As I pedaled my way up this surprisingly steep section the other riders decided to break this up into smaller pulls. As I rounded a turn I saw our support crew placing the next rider. No complaint from me!
Leg 11 Jct Rd43/48 on out
distance: 4.76 avg: 12.6 max: 27.6 time 0:22:40 (no leg or time preplanned)
As we approached our finishing pull up Timberline Rd we had developed a plan to have our riders split between our two pace rigs, and alternate rider drops every .7 mile up the hill and just stand on the pedals and sprint. On paper it looked good. In practice it didn't work so well. The one pickup with our crew chief in it understood the plan. The other not so much! The crew had been steller for the race, this was one of the few instances where we could have done better. It was really our fault, we should have practiced this. We had talked about the possibility of doing this for several weeks.
It seemed that the other pickup was having trouble reading the odometer and driving at the same time. There was a LOT of traffic on Timberline Rd and that may have played into the issues. As for us, when it was .7 miles, we stopped right in the traffic lane if necessary (that's what all those flashing lights and signs were for!)and rapidly unloaded the bike and rider then moved the pickup up to a place it could pull off. The other pickup didn't quite have this down, and often didn't even have a replacement rider on the road even where there were good pulloffs.
What this meant is that both J Murray and I would be going all out, knowing we only had to maintain the pace for .7, only to find that at 1.2 we were still riding and running out of energy!
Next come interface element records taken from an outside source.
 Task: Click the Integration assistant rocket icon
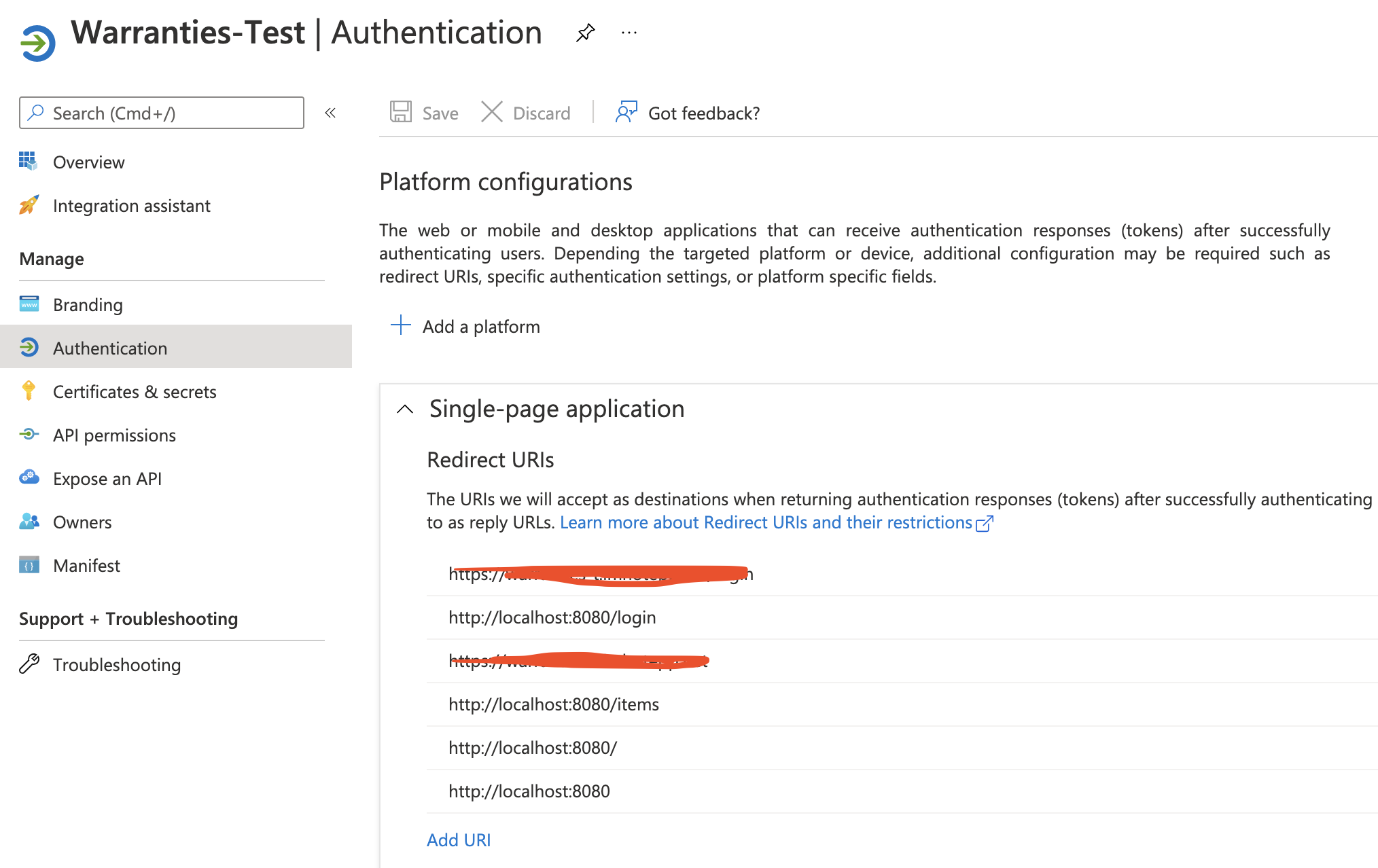[x=29, y=204]
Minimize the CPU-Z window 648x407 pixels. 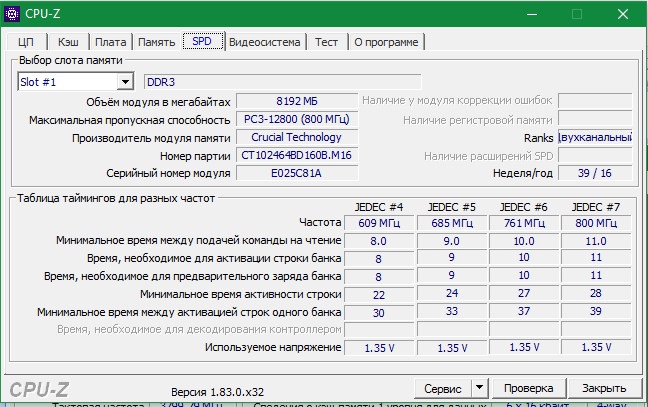pyautogui.click(x=530, y=14)

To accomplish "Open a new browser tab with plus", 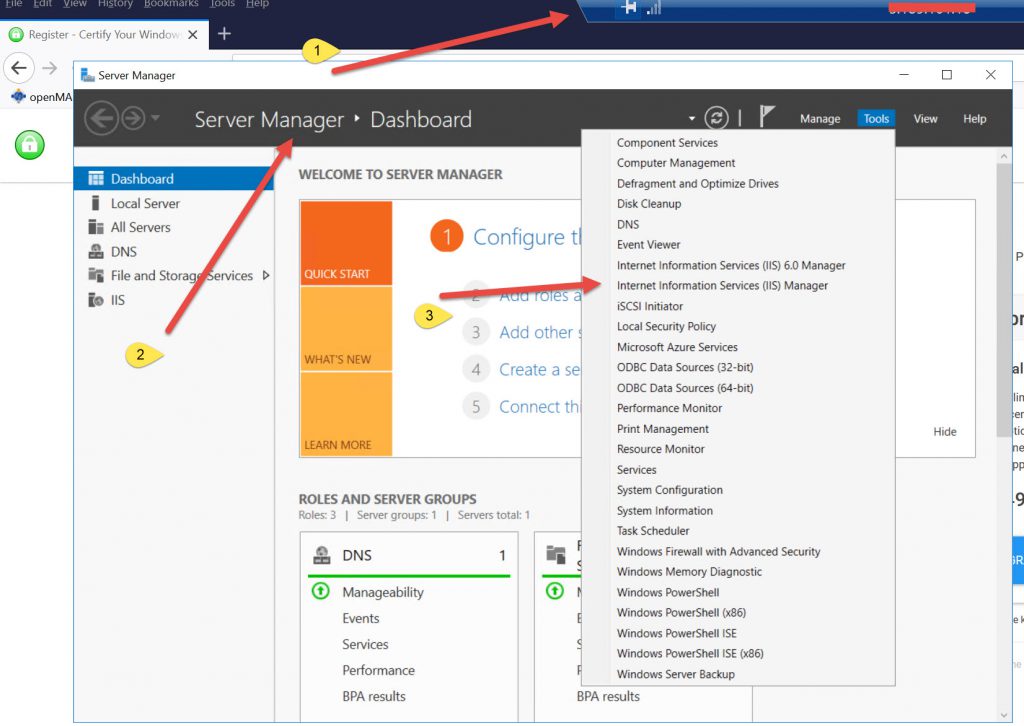I will click(x=224, y=34).
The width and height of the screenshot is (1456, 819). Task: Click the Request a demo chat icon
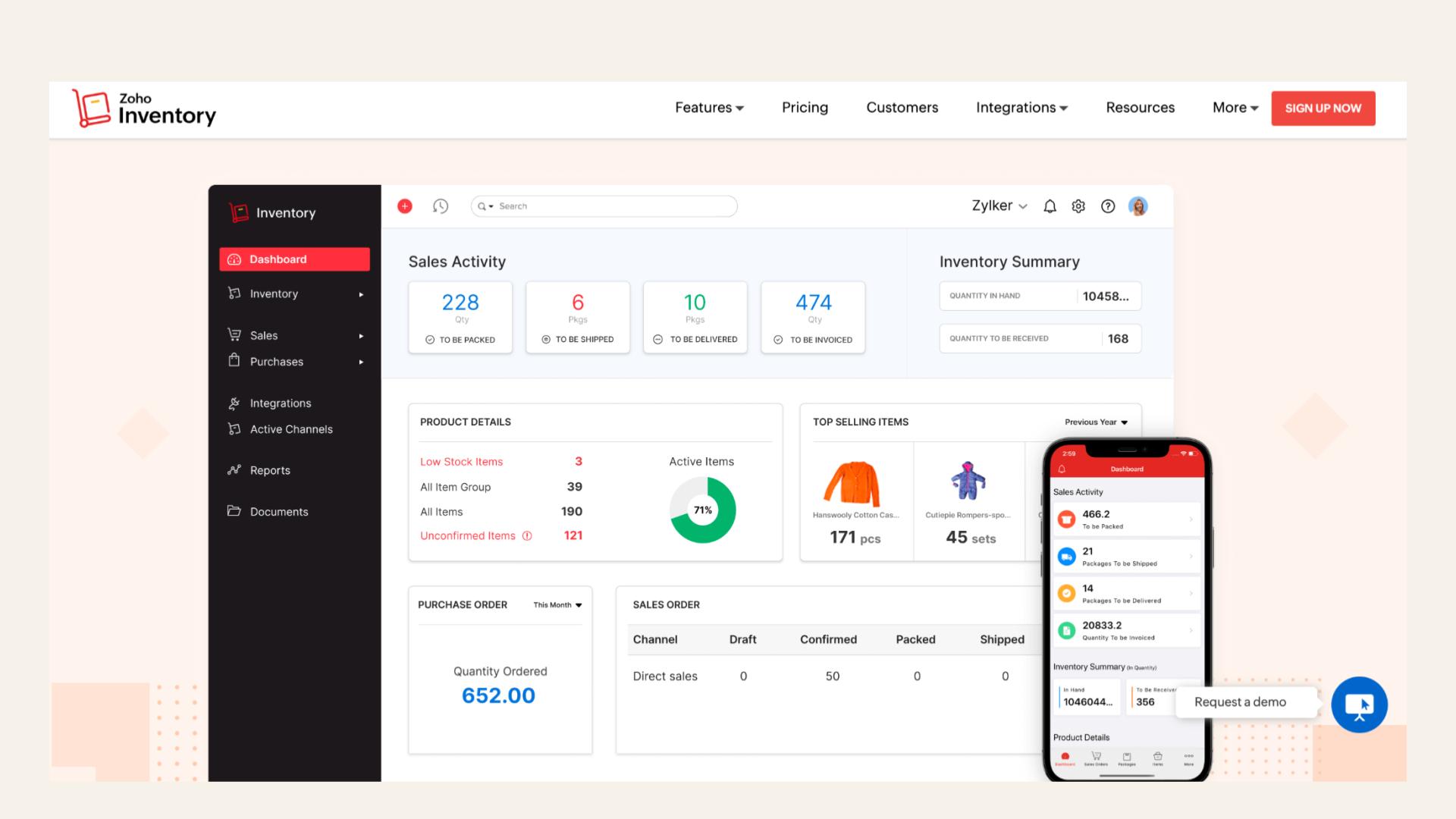[1359, 704]
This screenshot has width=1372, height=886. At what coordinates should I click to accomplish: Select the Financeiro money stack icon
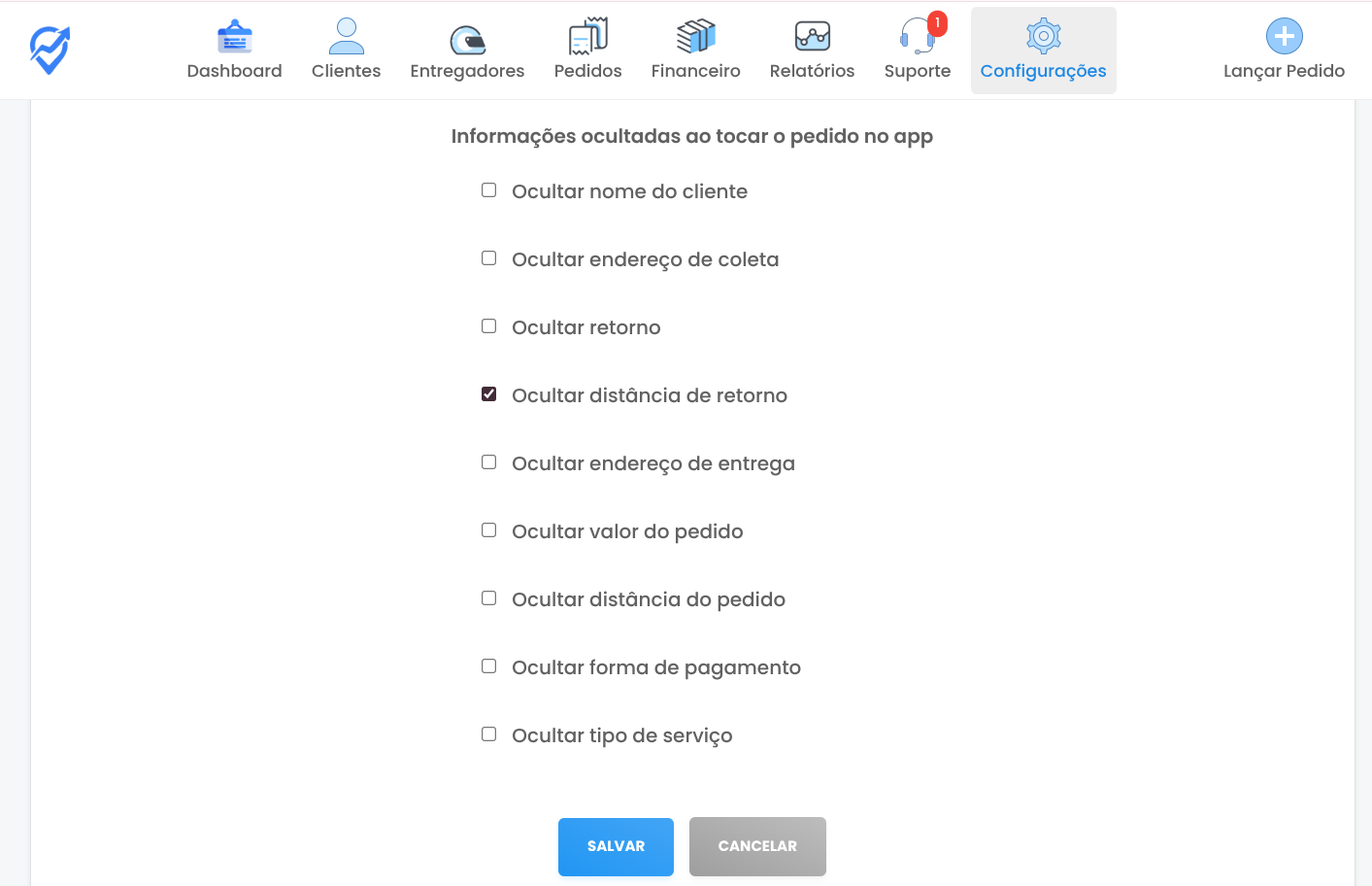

J Murray and I ended up alternating from the one support pickup, having not seen the other pickup and riders for several miles.
We finally came to a wide spot in the road (a rarity on Timberline Rd!) and saw the motorhome and other support pickup. We got everyone back on track and left one rider on the course while we sent the motorhome to the top and dropped the other 3 riders at the bottom of the Timberline Lodge loop for our planned joint last leg and run through the finish line.
I didn't have time to record my last 3 legs individually since they were short and we were really scampering to keep the team moving.
My combined legs 12, 13, and 14 (Timberline Rd to the finish line)
distance: 2.1 avg 7.8 max 12.1 time: 15.24 (no planned leg or time)
We rode the last half mile or so as a group:
(photo courtesy of our crew chief, D Jason Penney)
and we rolled across the finish line together, two wide.
We learned that we had set a new course record for our division by 2 hrs and 8 mins! We were very surprised and very pleased. We later learned that the Master Blasters didn't have any trouble and that they also broke their previous year's record by 15 minutes.
Congratulations to them for a good race!
We took a few photos, gathered our gear, and headed down to a brewpub in Government Camp for the first "real food" in days! It had been a great race for our rookie crew!